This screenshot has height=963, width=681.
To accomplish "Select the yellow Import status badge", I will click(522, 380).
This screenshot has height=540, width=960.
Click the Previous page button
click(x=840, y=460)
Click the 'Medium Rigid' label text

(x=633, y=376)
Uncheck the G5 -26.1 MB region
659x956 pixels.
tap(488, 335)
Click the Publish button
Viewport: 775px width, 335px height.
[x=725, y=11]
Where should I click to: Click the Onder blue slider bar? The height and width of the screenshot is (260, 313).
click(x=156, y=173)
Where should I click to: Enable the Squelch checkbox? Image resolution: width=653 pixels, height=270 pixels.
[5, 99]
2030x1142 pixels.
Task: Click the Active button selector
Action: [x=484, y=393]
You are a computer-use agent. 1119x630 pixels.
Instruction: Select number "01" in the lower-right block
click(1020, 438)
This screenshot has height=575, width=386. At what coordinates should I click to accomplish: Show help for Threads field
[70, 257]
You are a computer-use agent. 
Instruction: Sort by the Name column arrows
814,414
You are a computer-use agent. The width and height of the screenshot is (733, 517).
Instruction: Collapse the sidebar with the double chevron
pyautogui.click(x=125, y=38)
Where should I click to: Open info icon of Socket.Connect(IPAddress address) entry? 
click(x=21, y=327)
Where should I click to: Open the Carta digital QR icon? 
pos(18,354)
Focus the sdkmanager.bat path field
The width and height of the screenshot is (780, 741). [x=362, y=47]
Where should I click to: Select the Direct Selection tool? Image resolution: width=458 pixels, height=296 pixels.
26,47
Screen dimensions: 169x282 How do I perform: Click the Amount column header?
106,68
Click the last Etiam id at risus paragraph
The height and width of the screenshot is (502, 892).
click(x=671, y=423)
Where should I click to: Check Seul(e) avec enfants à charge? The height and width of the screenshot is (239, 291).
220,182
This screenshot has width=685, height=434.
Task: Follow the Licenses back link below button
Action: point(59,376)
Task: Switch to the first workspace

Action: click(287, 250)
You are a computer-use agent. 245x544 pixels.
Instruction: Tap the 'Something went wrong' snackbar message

--------------------------------------------------

▶ _Required work_: Transcribe the material exactly, so that no line is lost or altered.

▶ _Solution for this problem_:
This screenshot has height=963, width=681.
To accomplish "Select the yellow Import status badge", I will click(522, 380).
This screenshot has height=540, width=960.
Click the Previous page button
click(x=840, y=460)
Click the 'Medium Rigid' label text

(x=633, y=376)
Uncheck the G5 -26.1 MB region
659x956 pixels.
tap(488, 335)
Click the Publish button
Viewport: 775px width, 335px height.
[x=725, y=11]
Where should I click to: Click the Onder blue slider bar? The height and width of the screenshot is (260, 313).
click(x=156, y=173)
Where should I click to: Enable the Squelch checkbox? Image resolution: width=653 pixels, height=270 pixels.
[5, 99]
2030x1142 pixels.
Task: Click the Active button selector
Action: [x=484, y=393]
You are a computer-use agent. 1119x630 pixels.
Instruction: Select number "01" in the lower-right block
click(1020, 438)
This screenshot has height=575, width=386. At what coordinates should I click to accomplish: Show help for Threads field
[70, 257]
You are a computer-use agent. 
Instruction: Sort by the Name column arrows
814,414
You are a computer-use agent. The width and height of the screenshot is (733, 517).
Instruction: Collapse the sidebar with the double chevron
pyautogui.click(x=125, y=38)
Where should I click to: Open info icon of Socket.Connect(IPAddress address) entry? 
click(x=21, y=327)
Where should I click to: Open the Carta digital QR icon? 
pos(18,354)
Focus the sdkmanager.bat path field
The width and height of the screenshot is (780, 741). [x=362, y=47]
Where should I click to: Select the Direct Selection tool? Image resolution: width=458 pixels, height=296 pixels.
26,47
Screen dimensions: 169x282 How do I perform: Click the Amount column header?
106,68
Click the last Etiam id at risus paragraph
The height and width of the screenshot is (502, 892).
click(x=671, y=423)
Where should I click to: Check Seul(e) avec enfants à charge? The height and width of the screenshot is (239, 291).
220,182
This screenshot has width=685, height=434.
Task: Follow the Licenses back link below button
Action: point(59,376)
Task: Switch to the first workspace

Action: click(287, 250)
You are a computer-use agent. 245x544 pixels.
Instruction: Tap the 'Something went wrong' snackbar message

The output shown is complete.